# Horrible foods



## Rick (Feb 6, 2010)

So I thought this would be fun after I tried one of these.







My girlfriend and a friend of ours went to an Asian supermarket today. She saw these and thought it looked good. The guy at the store said it smelled like baby crap. So naturally, we're off to a great start. 

She had our friend try one and he pretty much gagged after he took a bite while trying to ignore the godawful smell. She actually made a video of it and she'll be posting it to youtube soon. I came home from playing tennis and tried one. I was able to eat one, actually. It sure didn't taste great but I didn't gag.  

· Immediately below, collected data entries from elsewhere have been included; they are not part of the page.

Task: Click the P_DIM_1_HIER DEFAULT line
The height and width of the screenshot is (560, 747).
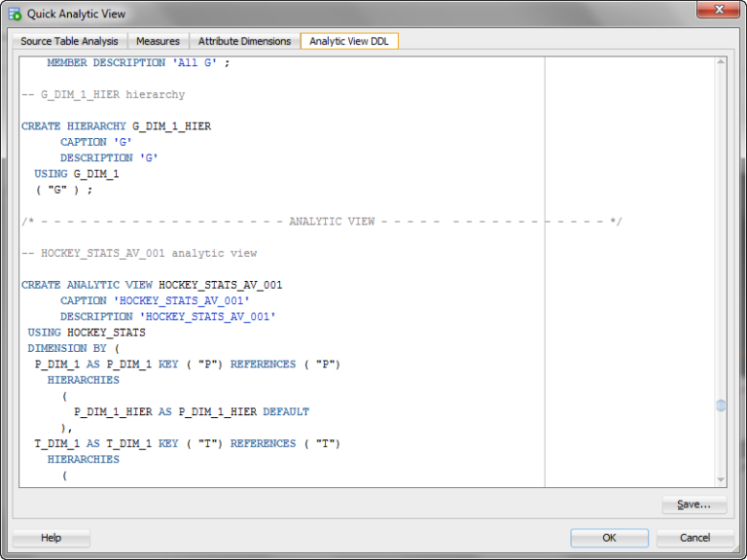Action: 192,411
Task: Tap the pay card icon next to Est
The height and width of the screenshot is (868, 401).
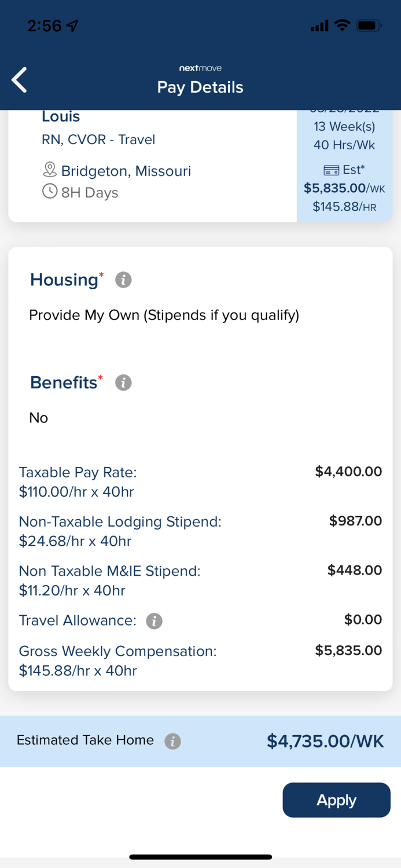Action: (x=331, y=170)
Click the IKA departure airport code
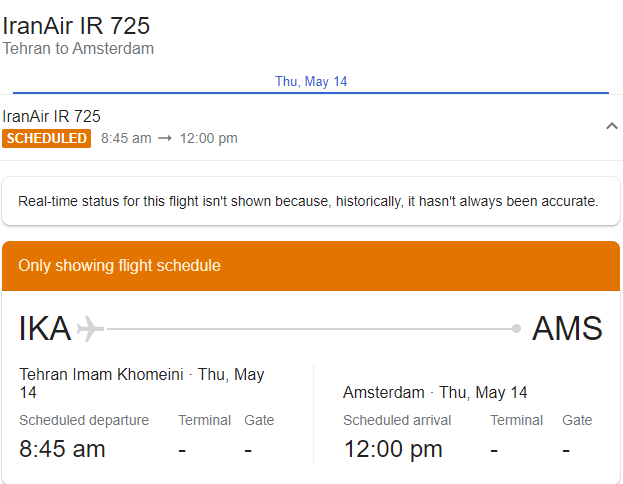The width and height of the screenshot is (623, 484). 45,328
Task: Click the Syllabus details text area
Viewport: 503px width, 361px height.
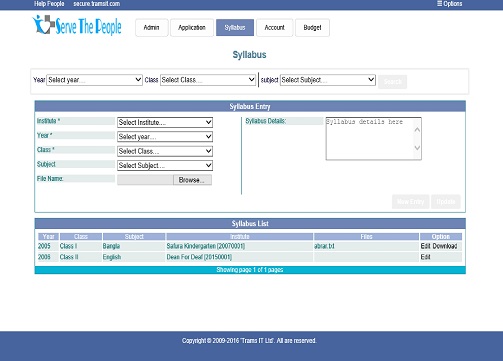Action: click(x=373, y=138)
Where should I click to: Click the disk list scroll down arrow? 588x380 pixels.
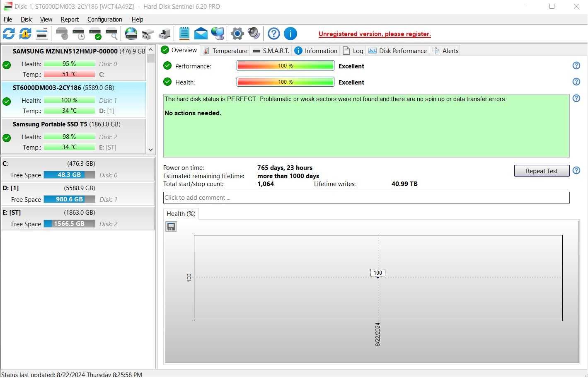pos(150,150)
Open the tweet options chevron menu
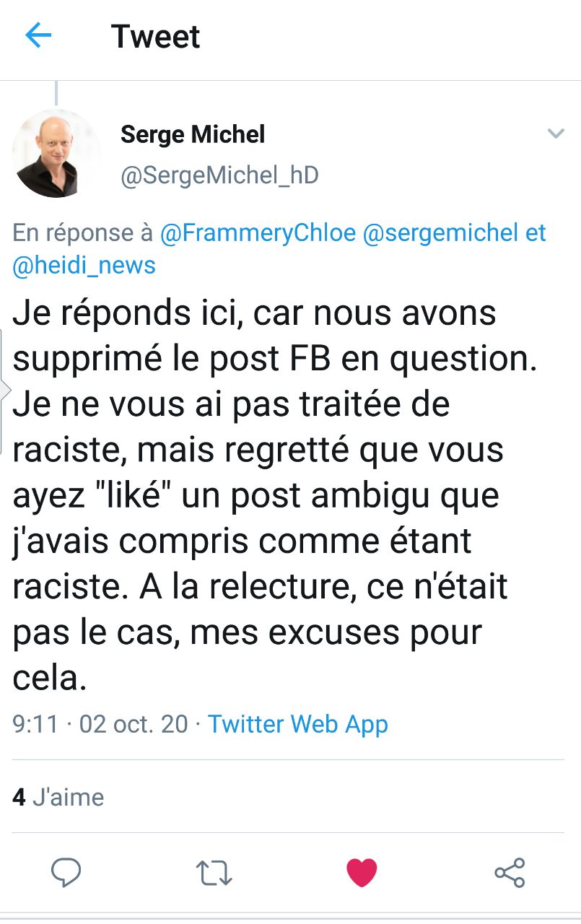The image size is (581, 924). pyautogui.click(x=555, y=134)
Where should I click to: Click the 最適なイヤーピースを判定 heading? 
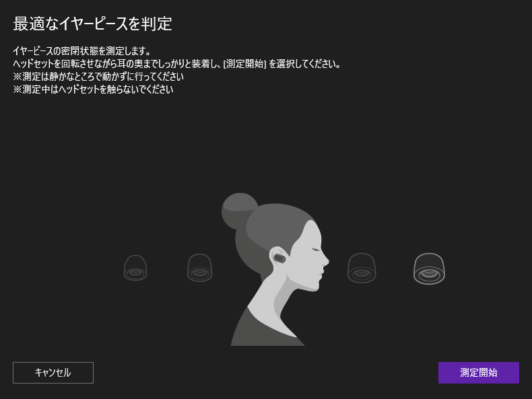click(93, 25)
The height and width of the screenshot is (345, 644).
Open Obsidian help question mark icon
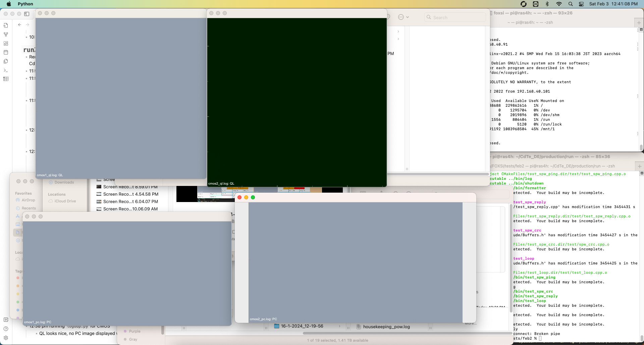click(6, 329)
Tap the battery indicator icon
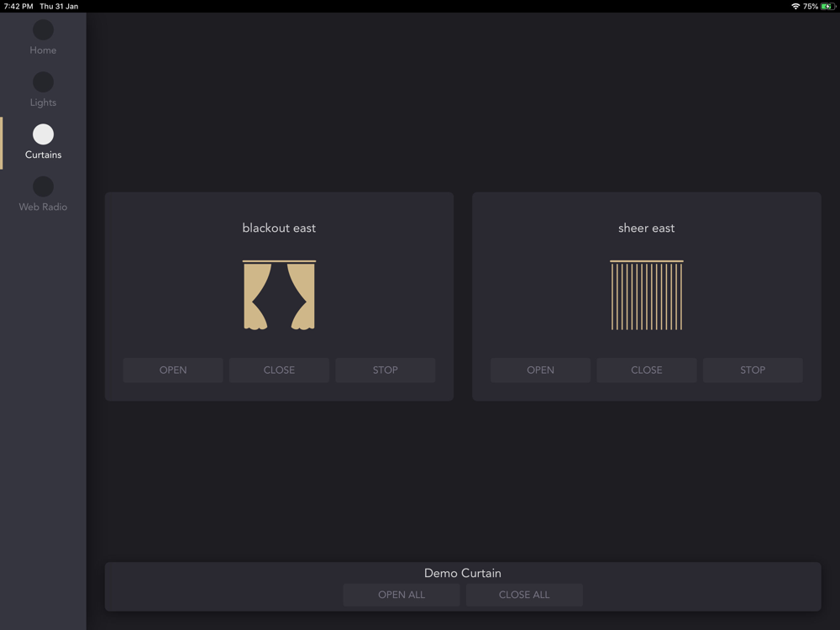 tap(827, 7)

Anyway, that was 4 hours ago and I still have the taste in my system after eating mini Ritz Bits Peanut Butter sandwiches, chicken fajitas, chips and salsa, queso, and drinking a tea and Coke Zero. 

If you want to have some fun, buy a box and try to get people to eat one. 

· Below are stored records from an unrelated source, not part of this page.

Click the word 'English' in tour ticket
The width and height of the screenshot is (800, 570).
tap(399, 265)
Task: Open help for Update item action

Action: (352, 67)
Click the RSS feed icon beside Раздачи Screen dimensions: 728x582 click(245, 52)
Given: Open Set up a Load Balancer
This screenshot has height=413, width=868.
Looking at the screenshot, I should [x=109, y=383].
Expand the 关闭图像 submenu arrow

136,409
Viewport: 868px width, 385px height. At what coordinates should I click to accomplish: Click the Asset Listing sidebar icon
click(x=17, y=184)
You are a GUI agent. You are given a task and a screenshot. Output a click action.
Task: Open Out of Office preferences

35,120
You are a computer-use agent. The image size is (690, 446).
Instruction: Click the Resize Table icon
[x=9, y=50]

So what foods do you believe to be absolutely awful tasting?


----------



## CrashRG (Feb 7, 2010)

oh gross.....is that real or a photochop?


----------



## Rick (Feb 7, 2010)

No. It's real. The smell is so bad, we have to keep the package outside because the smell is horrifying. It was opened in the living room and Christine's roommate could smell it from 30 feet away.


----------



## CrashRG (Feb 7, 2010)

way gross. I watched that dude Anthony Bourdain's show one time and he was eating those. The looks people gave him were hilarious.


----------



## AK DRAGON (Feb 7, 2010)

Honey Green Milk Tea guaranteed to make you hurl


----------



## Rick (Feb 7, 2010)

http://www.youtube.com/watch?v=-A-GB_iAfkM

I don't know how to hotlink youtube videos. 

The durian fruit is actually banned in certain public areas in SE Asia.

Read this.

http://adventuresofjohnnynorthside.blogspot.com/2009/03/stinky-durian-fruit-food-adventure-in.html


----------



## TomAwesome (Feb 7, 2010)

Those look almost exactly like some wafer cookies with cream that they make in Mexico. The Mexican ones are pretty tasty.


----------



## Rick (Feb 7, 2010)

TomAwesome said:


> Those look almost exactly like some wafer cookies with cream that they make in Mexico. The Mexican ones are pretty tasty.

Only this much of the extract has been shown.